Un grand souffle d’espoir s’est levé, bousculant l’horizon de la misère, du chômage, rejetons de cette crise qui pèse sur les plus pauvres en épargnant les nantis et les banques.

Un souffle d’espoir qui fera barrage à la haine qui éclate souvent en période électorale. Ne pas se laisser impressionner, construire pas à pas mais sans attendre, comme l’ont fait les communards dans l’urgence des besoins. Faire prendre les  mesures que le peuple réclame et qui s’imposent : tel est l’exemple donné par la Commune qui a su exercer le pouvoir pour le peuple, par le peuple obligeant ses élus à respecter leurs engagements.


L’affiche collée sur les murs de Paris à la veille des élections en mars 1871 et publiée dans notre dernier numéro est d’une brûlante actualité : « Évitez ceux que la fortune a trop favorisés car trop rarement celui qui possède la fortune n’est disposé à regarder le travailleur comme un frère  ».

18 mars 2012
18 mars 2012 dans le XXe

Répondre aux aspirations du peuple, c’est bien ce que la Commune a fait en réclamant la justice sociale, comme l’a écrit Varlin : « Tant qu’un homme pourra mourir de faim à la porte d’un palais où tout regorge, il n’y aura rien de stable dans les institutions humaines  », mais aussi en reconnaissant la place des étrangers en France, la place des femmes dans la société.
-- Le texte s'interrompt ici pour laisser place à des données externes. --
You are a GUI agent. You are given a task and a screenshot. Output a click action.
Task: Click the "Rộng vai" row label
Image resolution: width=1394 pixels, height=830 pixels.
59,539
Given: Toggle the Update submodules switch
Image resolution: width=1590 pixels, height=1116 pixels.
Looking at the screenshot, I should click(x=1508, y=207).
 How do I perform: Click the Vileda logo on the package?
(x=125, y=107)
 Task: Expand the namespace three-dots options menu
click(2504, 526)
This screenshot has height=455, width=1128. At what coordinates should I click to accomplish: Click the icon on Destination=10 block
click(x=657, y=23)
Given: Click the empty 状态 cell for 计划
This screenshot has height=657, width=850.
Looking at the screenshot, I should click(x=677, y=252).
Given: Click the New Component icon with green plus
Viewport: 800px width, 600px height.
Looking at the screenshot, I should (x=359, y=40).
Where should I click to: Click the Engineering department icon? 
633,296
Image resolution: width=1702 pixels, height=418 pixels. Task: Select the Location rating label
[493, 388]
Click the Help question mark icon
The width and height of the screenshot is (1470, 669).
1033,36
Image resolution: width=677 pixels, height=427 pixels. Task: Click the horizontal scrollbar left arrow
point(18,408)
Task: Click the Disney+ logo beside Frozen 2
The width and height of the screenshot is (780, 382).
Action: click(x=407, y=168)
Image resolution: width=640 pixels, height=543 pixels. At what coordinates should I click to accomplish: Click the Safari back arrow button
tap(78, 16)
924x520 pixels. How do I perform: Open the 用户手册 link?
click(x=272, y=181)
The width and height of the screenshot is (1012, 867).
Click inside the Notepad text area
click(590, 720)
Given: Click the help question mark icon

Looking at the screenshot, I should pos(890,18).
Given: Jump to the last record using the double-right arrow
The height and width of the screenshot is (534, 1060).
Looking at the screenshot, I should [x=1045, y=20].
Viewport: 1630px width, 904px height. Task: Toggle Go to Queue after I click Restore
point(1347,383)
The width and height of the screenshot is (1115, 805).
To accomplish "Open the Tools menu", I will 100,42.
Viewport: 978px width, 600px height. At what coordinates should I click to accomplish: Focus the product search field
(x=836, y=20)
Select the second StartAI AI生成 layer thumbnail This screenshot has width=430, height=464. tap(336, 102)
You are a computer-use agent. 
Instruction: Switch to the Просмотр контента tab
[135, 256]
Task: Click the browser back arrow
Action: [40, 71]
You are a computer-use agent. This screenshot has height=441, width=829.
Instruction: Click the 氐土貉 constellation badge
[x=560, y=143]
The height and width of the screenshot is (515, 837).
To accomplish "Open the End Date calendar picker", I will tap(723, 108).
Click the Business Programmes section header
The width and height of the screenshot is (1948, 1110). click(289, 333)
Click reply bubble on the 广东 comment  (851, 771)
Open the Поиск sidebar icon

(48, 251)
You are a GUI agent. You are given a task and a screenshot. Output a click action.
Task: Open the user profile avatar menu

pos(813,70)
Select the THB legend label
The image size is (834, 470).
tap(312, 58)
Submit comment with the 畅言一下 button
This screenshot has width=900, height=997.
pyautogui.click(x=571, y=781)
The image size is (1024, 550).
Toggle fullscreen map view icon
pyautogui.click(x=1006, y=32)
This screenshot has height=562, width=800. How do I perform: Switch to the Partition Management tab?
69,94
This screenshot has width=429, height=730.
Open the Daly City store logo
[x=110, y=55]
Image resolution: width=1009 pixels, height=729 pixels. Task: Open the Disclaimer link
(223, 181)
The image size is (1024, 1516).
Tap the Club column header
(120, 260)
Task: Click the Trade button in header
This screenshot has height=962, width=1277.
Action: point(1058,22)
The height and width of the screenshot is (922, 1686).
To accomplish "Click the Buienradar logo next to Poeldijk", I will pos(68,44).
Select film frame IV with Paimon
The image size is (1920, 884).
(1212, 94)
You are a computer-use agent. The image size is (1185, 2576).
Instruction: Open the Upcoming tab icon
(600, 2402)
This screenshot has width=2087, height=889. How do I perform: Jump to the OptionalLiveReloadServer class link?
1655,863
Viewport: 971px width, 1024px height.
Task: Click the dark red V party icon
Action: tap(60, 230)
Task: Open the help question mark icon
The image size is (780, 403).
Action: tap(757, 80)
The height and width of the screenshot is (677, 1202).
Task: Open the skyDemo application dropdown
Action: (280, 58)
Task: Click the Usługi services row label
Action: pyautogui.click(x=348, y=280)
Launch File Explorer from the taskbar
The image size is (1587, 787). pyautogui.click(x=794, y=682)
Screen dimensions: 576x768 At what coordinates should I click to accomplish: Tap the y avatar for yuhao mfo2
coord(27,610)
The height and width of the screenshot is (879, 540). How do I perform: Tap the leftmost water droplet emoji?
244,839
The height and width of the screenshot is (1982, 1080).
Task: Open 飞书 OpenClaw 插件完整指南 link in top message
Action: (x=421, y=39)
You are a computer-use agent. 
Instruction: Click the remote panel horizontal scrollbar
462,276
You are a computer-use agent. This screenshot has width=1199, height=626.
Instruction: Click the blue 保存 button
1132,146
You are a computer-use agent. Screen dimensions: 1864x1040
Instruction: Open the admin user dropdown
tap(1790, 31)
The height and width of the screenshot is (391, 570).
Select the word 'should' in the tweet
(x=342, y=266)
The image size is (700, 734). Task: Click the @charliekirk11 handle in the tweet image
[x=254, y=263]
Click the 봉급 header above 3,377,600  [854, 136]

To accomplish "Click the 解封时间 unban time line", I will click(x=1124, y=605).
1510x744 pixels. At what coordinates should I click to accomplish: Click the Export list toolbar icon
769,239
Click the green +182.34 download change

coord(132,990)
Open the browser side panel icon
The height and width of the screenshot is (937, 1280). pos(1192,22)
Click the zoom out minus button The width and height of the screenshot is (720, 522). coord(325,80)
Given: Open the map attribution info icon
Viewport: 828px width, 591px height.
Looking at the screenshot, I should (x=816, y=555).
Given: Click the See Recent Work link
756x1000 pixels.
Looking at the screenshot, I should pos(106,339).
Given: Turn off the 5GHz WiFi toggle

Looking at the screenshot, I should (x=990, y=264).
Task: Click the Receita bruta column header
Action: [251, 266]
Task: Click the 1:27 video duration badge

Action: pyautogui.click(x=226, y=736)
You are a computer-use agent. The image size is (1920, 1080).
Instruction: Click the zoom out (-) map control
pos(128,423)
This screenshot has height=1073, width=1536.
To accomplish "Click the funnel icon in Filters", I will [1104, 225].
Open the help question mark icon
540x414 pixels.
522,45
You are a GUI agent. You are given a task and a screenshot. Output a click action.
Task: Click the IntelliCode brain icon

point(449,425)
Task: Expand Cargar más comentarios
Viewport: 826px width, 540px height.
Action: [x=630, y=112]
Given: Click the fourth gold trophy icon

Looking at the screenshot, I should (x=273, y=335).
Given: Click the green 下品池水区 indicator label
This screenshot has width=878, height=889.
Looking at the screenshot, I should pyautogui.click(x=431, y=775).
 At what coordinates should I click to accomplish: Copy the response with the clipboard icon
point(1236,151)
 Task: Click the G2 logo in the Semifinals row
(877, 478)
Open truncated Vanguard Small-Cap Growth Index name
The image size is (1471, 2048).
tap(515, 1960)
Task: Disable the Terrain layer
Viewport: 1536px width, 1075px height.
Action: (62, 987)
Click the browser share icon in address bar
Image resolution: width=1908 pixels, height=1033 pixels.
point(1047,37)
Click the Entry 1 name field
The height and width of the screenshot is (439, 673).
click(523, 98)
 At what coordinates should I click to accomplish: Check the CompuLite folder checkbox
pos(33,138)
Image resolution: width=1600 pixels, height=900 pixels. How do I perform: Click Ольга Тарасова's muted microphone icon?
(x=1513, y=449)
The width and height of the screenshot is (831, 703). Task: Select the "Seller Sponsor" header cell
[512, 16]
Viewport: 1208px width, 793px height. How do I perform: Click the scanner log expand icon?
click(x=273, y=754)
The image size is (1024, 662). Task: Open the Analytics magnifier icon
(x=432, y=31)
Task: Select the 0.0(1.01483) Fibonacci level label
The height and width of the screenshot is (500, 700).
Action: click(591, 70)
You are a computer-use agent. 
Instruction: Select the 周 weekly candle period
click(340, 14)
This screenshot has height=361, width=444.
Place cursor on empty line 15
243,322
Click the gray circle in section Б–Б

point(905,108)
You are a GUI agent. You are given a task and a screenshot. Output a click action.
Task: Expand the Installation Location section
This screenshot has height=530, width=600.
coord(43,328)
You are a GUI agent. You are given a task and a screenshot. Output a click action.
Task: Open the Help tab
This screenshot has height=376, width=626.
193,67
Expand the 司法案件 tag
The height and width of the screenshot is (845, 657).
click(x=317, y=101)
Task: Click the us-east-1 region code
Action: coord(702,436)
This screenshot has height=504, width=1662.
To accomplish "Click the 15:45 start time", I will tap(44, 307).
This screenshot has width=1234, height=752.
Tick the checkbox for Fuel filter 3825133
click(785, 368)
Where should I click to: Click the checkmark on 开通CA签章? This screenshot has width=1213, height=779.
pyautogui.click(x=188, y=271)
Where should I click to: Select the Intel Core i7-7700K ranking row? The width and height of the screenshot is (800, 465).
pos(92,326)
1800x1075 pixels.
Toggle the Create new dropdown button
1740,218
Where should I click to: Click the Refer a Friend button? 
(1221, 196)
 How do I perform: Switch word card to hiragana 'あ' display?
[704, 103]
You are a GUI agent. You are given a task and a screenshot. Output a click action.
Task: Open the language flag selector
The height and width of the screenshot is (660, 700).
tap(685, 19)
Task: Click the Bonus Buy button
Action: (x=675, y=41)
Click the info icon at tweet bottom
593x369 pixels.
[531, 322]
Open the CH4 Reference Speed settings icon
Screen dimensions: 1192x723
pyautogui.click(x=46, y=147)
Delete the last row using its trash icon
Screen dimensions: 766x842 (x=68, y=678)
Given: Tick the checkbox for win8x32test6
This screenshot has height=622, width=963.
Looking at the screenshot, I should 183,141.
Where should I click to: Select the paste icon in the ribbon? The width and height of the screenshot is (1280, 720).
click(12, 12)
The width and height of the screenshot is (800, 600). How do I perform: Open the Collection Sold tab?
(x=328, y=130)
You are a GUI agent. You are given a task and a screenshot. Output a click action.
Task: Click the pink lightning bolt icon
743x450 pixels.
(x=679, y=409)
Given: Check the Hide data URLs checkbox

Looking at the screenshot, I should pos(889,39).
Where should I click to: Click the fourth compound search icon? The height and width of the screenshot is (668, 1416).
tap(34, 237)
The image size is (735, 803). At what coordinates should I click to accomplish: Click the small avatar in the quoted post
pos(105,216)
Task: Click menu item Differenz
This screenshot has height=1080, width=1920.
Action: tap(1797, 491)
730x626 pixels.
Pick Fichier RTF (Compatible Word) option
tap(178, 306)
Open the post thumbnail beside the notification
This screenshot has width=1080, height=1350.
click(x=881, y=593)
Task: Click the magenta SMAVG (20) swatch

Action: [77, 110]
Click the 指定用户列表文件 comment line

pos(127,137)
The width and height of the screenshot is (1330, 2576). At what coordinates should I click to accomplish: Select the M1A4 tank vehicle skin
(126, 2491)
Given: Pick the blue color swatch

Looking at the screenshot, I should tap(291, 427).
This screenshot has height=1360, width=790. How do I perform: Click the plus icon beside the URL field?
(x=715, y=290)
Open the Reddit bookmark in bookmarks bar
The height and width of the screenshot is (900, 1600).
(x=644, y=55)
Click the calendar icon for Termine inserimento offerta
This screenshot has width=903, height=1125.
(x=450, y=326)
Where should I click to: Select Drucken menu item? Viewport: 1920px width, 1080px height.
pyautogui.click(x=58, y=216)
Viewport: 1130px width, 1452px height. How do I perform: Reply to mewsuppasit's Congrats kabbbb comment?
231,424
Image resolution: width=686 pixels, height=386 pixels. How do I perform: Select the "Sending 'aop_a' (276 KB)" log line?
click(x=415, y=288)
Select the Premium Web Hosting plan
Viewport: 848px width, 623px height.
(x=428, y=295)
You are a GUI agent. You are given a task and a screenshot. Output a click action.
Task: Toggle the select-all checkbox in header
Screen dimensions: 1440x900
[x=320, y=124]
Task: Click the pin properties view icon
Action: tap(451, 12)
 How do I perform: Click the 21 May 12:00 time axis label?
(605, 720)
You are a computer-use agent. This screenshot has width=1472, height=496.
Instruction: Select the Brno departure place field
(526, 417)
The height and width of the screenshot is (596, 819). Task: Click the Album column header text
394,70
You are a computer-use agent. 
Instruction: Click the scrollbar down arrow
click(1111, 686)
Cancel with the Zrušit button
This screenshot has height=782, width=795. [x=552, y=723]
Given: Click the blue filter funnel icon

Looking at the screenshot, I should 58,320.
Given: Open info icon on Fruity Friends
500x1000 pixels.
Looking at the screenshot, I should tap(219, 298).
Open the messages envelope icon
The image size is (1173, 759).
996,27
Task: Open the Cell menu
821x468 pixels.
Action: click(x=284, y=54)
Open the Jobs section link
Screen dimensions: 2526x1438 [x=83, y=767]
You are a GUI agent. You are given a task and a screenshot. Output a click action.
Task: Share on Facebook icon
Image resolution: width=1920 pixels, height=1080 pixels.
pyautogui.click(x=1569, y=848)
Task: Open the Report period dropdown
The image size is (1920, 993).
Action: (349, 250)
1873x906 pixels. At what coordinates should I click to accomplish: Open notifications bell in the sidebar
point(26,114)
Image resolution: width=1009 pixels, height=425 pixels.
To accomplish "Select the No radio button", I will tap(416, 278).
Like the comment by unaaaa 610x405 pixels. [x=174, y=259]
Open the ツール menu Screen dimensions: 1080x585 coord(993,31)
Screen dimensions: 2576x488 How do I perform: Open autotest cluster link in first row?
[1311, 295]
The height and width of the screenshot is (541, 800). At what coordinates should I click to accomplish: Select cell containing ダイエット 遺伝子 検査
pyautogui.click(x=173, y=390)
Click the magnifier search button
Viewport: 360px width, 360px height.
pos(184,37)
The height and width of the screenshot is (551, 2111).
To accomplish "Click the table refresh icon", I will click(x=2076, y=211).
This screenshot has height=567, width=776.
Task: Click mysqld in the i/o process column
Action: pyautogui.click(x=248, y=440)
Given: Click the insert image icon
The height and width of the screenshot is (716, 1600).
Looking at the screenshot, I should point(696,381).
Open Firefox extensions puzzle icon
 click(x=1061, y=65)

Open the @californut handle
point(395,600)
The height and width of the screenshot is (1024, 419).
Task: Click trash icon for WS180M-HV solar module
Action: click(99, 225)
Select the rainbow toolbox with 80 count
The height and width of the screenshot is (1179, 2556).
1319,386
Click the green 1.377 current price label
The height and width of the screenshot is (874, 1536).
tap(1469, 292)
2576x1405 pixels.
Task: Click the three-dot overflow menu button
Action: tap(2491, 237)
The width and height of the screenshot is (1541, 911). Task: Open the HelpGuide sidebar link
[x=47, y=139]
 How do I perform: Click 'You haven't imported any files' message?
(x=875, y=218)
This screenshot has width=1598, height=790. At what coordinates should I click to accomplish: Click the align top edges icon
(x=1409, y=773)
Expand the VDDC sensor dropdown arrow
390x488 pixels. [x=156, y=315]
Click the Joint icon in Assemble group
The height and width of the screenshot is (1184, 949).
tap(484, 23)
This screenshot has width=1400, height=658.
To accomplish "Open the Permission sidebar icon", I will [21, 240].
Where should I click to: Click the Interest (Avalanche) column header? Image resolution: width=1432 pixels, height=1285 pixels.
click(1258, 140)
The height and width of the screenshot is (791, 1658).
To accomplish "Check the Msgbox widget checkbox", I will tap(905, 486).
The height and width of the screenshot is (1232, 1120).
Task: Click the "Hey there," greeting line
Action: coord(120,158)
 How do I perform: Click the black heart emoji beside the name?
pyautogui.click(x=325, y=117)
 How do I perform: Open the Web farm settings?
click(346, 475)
Grâce à la république laïque confortée avec la Commune par la séparation de l’Eglise et de l’Etat, notre pays est riche d’une diversité qu’il nous faut défendre chaque jour. C’est avec elle que nous construirons un pays où vivront les espoirs des communards. Il nous faut pour cela être vigilants.
L’expérience associative peut nous y aider. Lieu de rencontre et de partage des valeurs de la Commune, notre association est rassembleuse. Elle le prouve avec l’organisation de la montée au Mur qui unit dans la différence.

Et, si ce printemps s’y prête, tirons les leçons de la Commune, car rien n’est jamais gagné d’avance, la démocratie que la Commune nous enseigne est un combat quotidien.

Alors cette année encore, faisons une grande manifestation ! Obtenons la réhabilitation des communards et de la Commune pour que « vienne enfin le temps des cerises ». Nous en sommes persuadés, la Commune n’est pas morte.